As a first step, we assign our cities table to a variable. This returns a Sequel::Dataset which represents the query that will be executed when we want to retrieve the data.

cities = DB[:cities]
#=> #<Sequel::Postgres::Dataset: "SELECT * FROM \"cities\"">

Now we can define a dataset called top3, which very closely resembles the SQL query shown above.

top3 = cities.select(:city, :population).reverse_order(:population).limit(3)
#=> #<Sequel::Postgres::Dataset: "SELECT \"city\", \"population\" FROM \"cities\" ORDER BY \"population\" DESC LIMIT 3">

NB: if we had enabled Sequel’s core extensions the order clause could have been written as order(:population.desc), but whether or not one wants to use this style is left to personal preference.

All Sequel::Datasets include the Enumerable module, so we can use its #to_a method to materialize our dataset:

top3.to_a
#=> [{:city=>"Tokyo", :population=>22006300.0}, {:city=>"Mumbai", :population=>15834900.0}, {:city=>"Mexico City", :population=>14919500.0}]

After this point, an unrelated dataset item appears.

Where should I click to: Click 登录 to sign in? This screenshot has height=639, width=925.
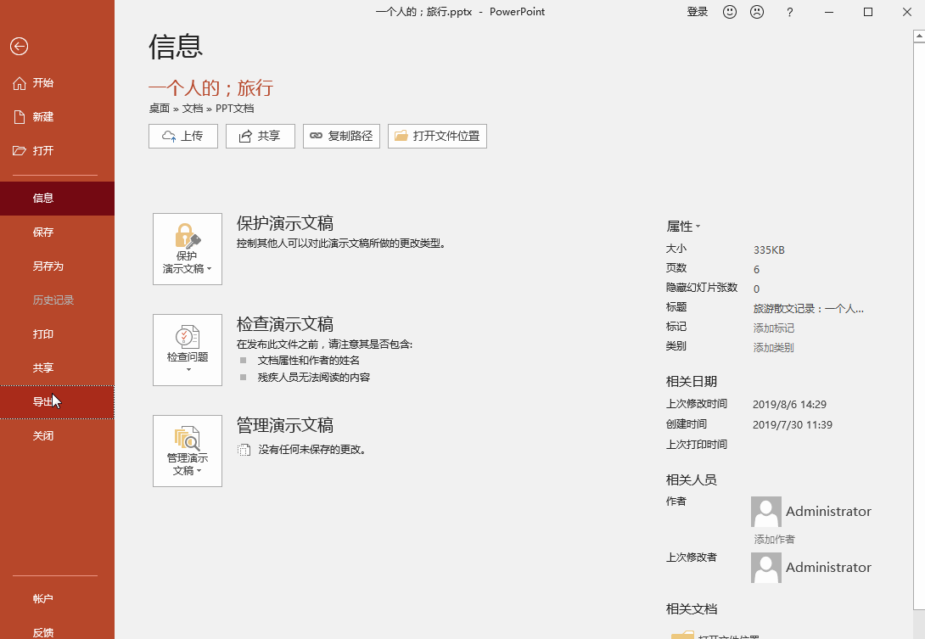pos(697,12)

Ruby and Sequel are blissfully ignorant of the fact that they are dealing with a foreign table and we’re executing the same query we issued from the Postgres console.

But I want objects!

While the above query worked, it returned an array of plain hashes. If you prefer objects it’s better to use Sequel::Model instead. To do this, we need to define a class like so:

class City < Sequel::Model ; end

This exposes the underlying dataset via a class method:

City.dataset
=> #<Sequel::Postgres::Dataset: "SELECT * FROM \"cities\"">

However, it’s not considered good style to directly chain methods onto that. Instead the documentation recommends using a single method per tasks. If you’re wondering about dataset_module here, it’s a convenience method that let’s us create named dataset methods that return cached datasets:

class City < Sequel::Model
  dataset_module do
    def top3
      select(:city, :population).
      reverse_order(:population).
      limit(3)
    end
  end
end

Now let’s use our newly defined class:

top3 = City.top3.to_a
#=> [#<City @values={:city=>"Tokyo", :population=>22006300.0}>, #<City @values={:city=>"Mumbai", :population=>15834900.0}>, #<City @values={:city=>"Mexico City", :population=>14919500.0}>]

top3.first.city
#=> "Tokyo"

Same result as before, though with object access instead of plain hashes.

Wrap up

Postgres’ foreign data wrappers are an interesting concept and I’m definitely going to spend some more time exploring them, especially the more exotic ones like LDAP, IMAP and RSS provided by the Multicorn project.

Sequel is a wonderful gem and a good reminder that ActiveRecord is far from being the only game in town when it comes to database access and ORM in Ruby.